GE Aerospace stock (GE) slips after hours despite $12.4M U.S. Air Force engine award with Kratos

February 23, 2026
GE Aerospace stock (GE) slips after hours despite $12.4M U.S. Air Force engine award with Kratos

NEW YORK, Feb 23, 2026, 16:53 (ET) — After-hours

  • GE Aerospace slipped roughly 1.2% in after-hours trading, with shares last quoted near $339.
  • The company landed a $12.4 million award from the U.S. Air Force, teaming up with Kratos to work on a small jet engine design for collaborative combat aircraft.
  • Tariff swings remain in focus for investors, along with GE Aerospace’s upcoming earnings set for April 21.

Shares of GE Aerospace slipped roughly 1.2% in after-hours action Monday, landing near $339. The drop came after the jet-engine company disclosed it had secured a fresh U.S. Air Force deal with Kratos Defense & Security Solutions.

The award arrives just as markets churn with new U.S. trade jitters. When sentiment flips to risk-off, investors haven’t hesitated to shrug off even strong company headlines.
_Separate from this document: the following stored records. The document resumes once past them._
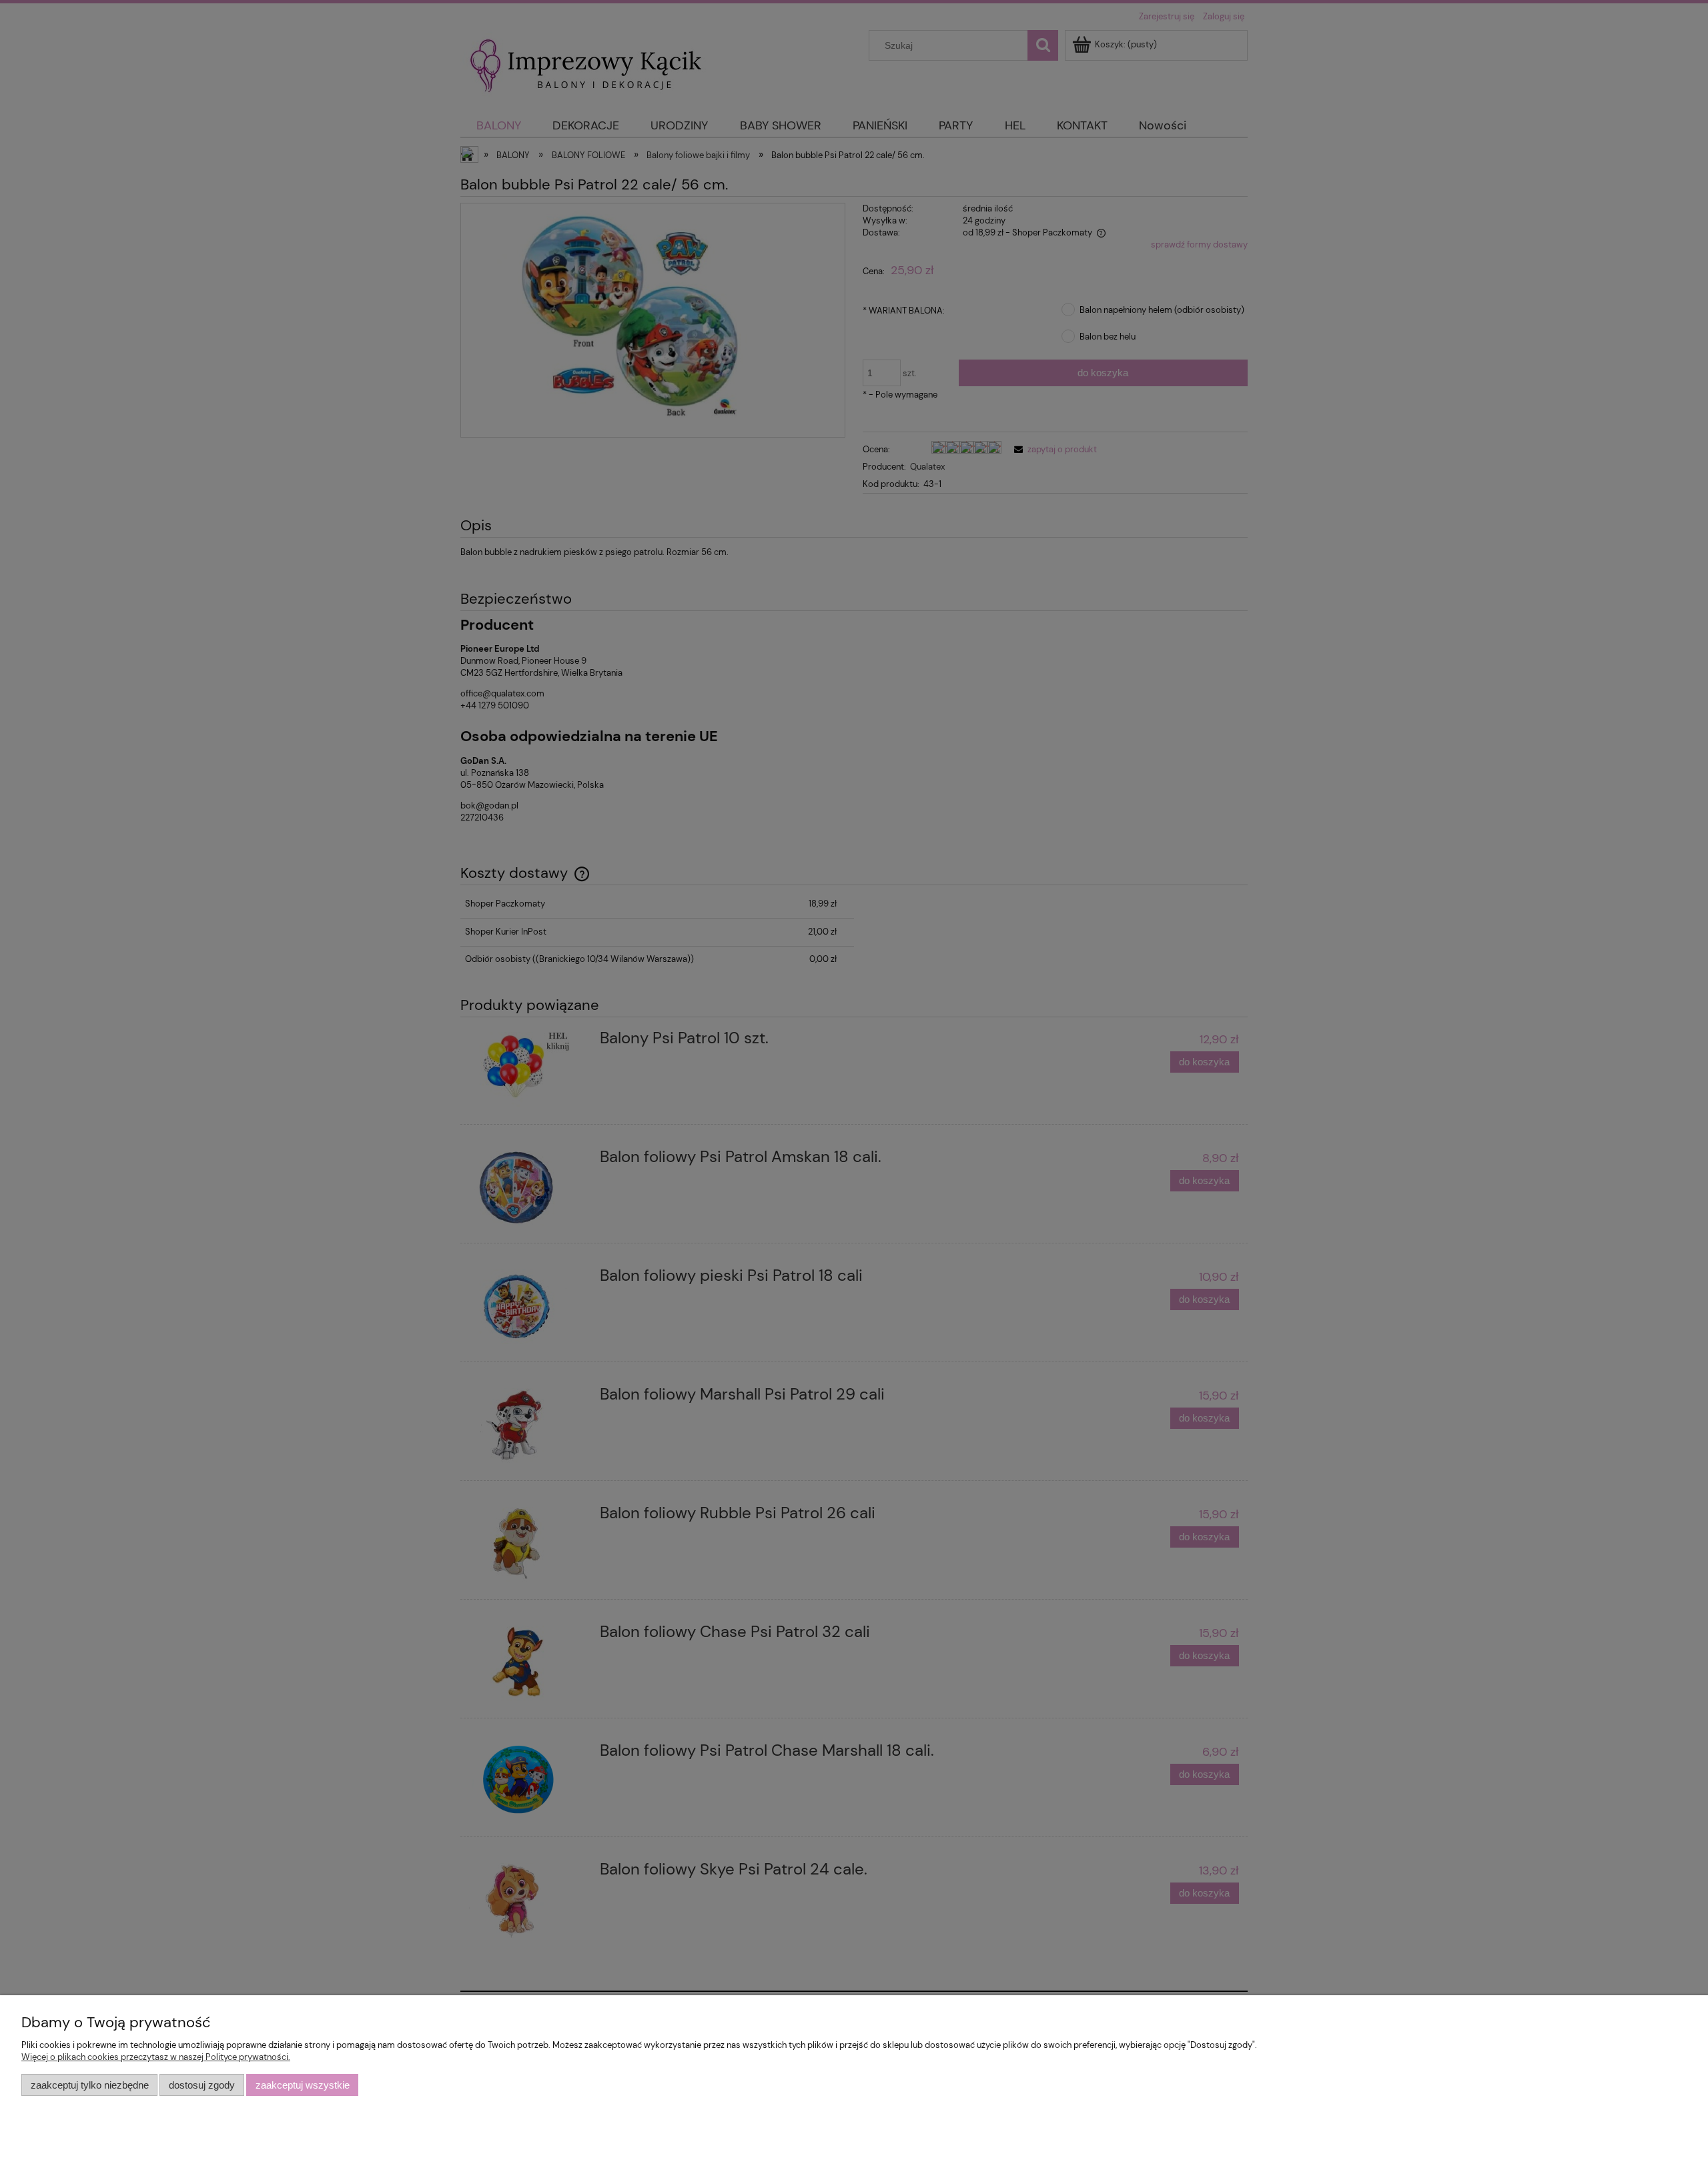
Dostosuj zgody (202, 2085)
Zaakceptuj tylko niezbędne (90, 2085)
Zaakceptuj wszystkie (303, 2085)
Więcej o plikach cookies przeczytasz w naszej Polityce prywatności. (155, 2057)
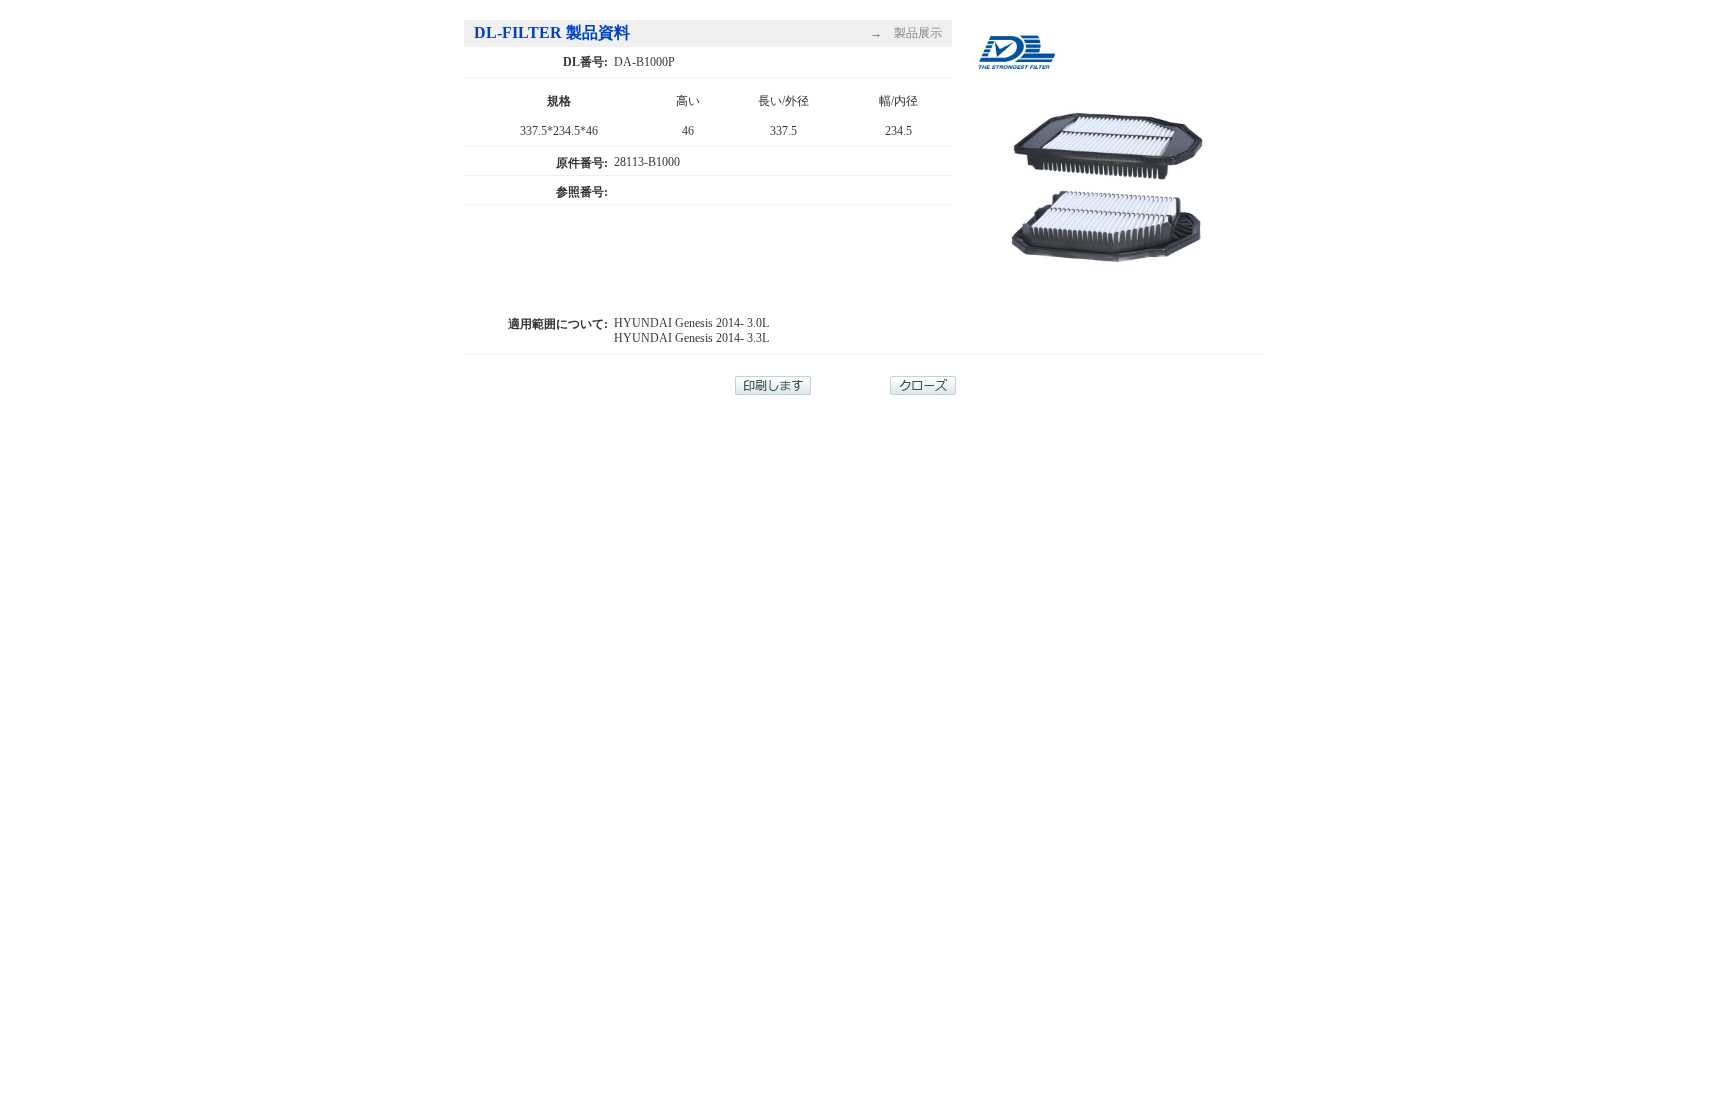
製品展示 (918, 33)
There’s an active push in defense these days for affordable, disposable hardware built at scale. The Air Force wants propulsion systems that are low-cost and mass-producible, moving away from one-off engines made for just a few planes.

GE Aerospace and Kratos secured a $12.4 million contract from the Air Force to move forward with the GEK1500 — a 1,500-pound-thrust engine meant for small “Collaborative Combat Aircraft,” the unmanned flyers that operate alongside piloted jets. The deal includes an option for extra funding covering further risk reduction and performance tests. According to Kratos Turbine Technologies President Stacey Rock, this effort follows on the heels of the GEK800 project. GE Aerospace Edison Works’ Steve “Doogie” Russell noted that insights from altitude tests on the earlier GEK800 are carrying over, targeting improvements in thrust, power generation, and lifecycle costs for the GEK1500. GE Aerospace

Sentiment stayed negative. Stocks slid across Wall Street, gold edged higher, and investors tried to sort out fresh winners and losers after the U.S. rolled out its latest tariff rules. The Dow, S&P 500 and Nasdaq all closed with steep losses, according to Reuters. “Investors are giving up roughly half of Friday’s gain,” said Mark Hackett, chief market strategist at Nationwide, pointing to the tariff rate’s move to 15% as “reminding us that uncertainty remains high.” Reuters

Kratos slipped around 1.8% in late trading. RTX lost about 1.4%, while Boeing dropped close to 0.7% as other aerospace stocks also headed lower.

Defense news is helping GE Aerospace, but only marginally right now. The contract covers design, not production—actual manufacturing hinges on future funding and whatever the Air Force decides to order.

That’s the risk in play. Programs like this can stall out, get trimmed back, or see their specs change—and “affordable mass” only means something if the Pentagon places large orders and sticks with them.

Near term, traders aren’t zeroed in on any single defense award. Instead, industrial margins—specifically, the impact of tariffs and supply-chain churn—are getting more attention. The risk-off tone? Traders are watching to see if it sticks around for the next session.

GE Aerospace has its first-quarter 2026 earnings webcast coming up on April 21, marking the next key date on the schedule.